Kenny Garrett has been a big name for over 40 years. Still trying to place him? Ever hear of Miles Davis or the Duke Ellington Orchestra? Yeah, that was Kenny playing the sax with them.
I saw Kenny Garrett play at the University of the Arts in Philadelphia in 2008. I know that jazz in a chamber hall is basically jazz on a golf course. (Quiet, please.) Listen, applaud, repeat. That’s what I was expecting that night in ’08.
Not what I got.
I’ve often described that evening as life altering, and it really was. I’d never thought “jazz” could behave like that. Or rather, that we could behave like that, the artists and the audience, listening to jazz. It was a jazz concert with the intensity of a rock concert, to take the easy analogy, and I remember thinking that symphony hall would never look the same.
That experience changed the way I viewed “jazz,” and the way I played jazz as well. A friend of mine reminded me recently that the way we grow as musicians is not to retreat to some isolated cabin and produce a great record. Our capacity to produce is highest when we consume, taking ideas from others and putting our own touches on them in a sort of unplanned collaboration each of us has with one another.

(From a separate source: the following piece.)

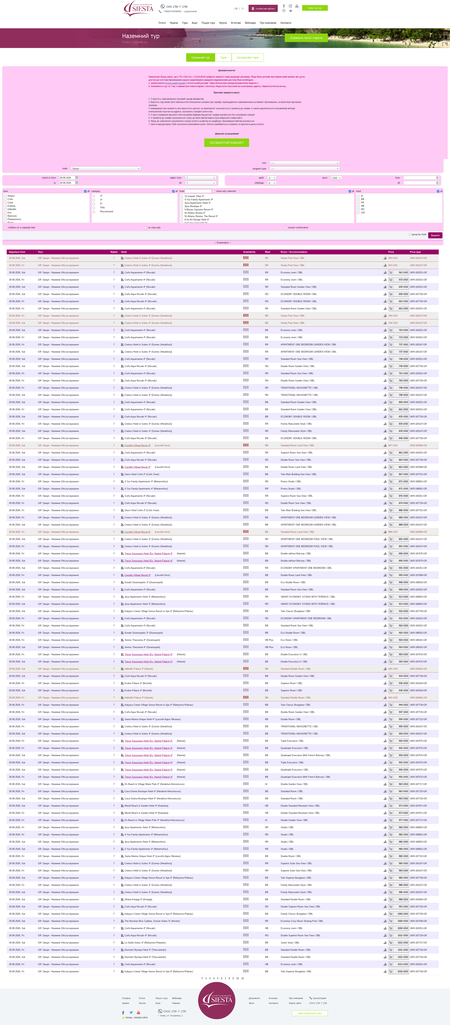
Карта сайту (295, 1003)
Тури (185, 22)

My only disappointment Saturday night is that I knew what was coming. I knew it was going to rock. I knew it was going to be intense. I knew Kenny was going to put down his saxophone, chant a little in the mic, then walk over and bang out a few chords on the piano before picking up the horn again. His alto floats over the changes like a jam band’s guitar, and every once in a while he quotes Coltrane or Sonny Rollins, just to show he can.
Yeah, I would have loved to go in fresh.
But the second time was pretty sweet too.